Ping.
Mark looked up from his copy of The Great Gatsby that refused to read itself and wrinkled his nose.
Ping.
There it was again. Something hitting his window. Mark tossed the book aside and threw open his window. Roger stood below, arm reared back and ready to launch.
"Don't!" Mark hissed, not sure if he was more terrified of getting beamed with stones from his mother's Zen rock garden or of the neighbors overhearing. If they heard Mark shouting at a boy throwing rocks at the Cohen house, word would be all over Scarsdale in days. They were giant gossips; it was Westchester, after all.
"Can I come up?" Roger hissed back, dropping his weapon next to the tiny rake of peaceful tranquility.
Mark sighed. He really needed to choose better best friends. Calmer ones. Maybe that kid who always hid in the library during lunch and gym. But that kid picked his nose and didn't play the guitar and probably knew jackshit about cinematography. He sighed again. "Yeah, but stay there. I'll come downstairs."

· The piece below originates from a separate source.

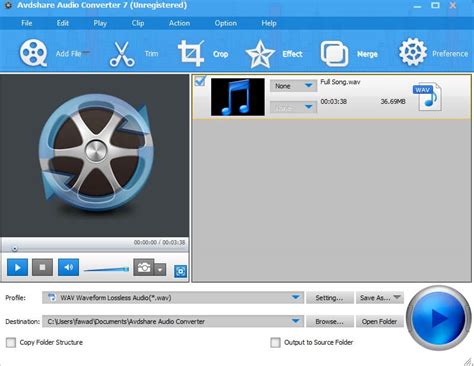This screenshot has width=474, height=366.
Task: Open the Crop tool
Action: (x=191, y=53)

He didn't exactly run down the stairs, not wanting to get his mother involved since that would definitely be a disaster. She was probably in bed already, but she also had ears like a German Shepherd, specifically trained to the exact pressure of Mark's sneakers. Or so it seemed to him. But throwing rocks at Mark's window wasn't Roger's style. Mark was usually the one tagging after Roger, but Roger never seemed to mind especially if Mark had his parents' camcorder with him, so Mark just kept on doing it. Still, even on the few occasions where Roger had come to him instead of the other way around, he'd rung the doorbell.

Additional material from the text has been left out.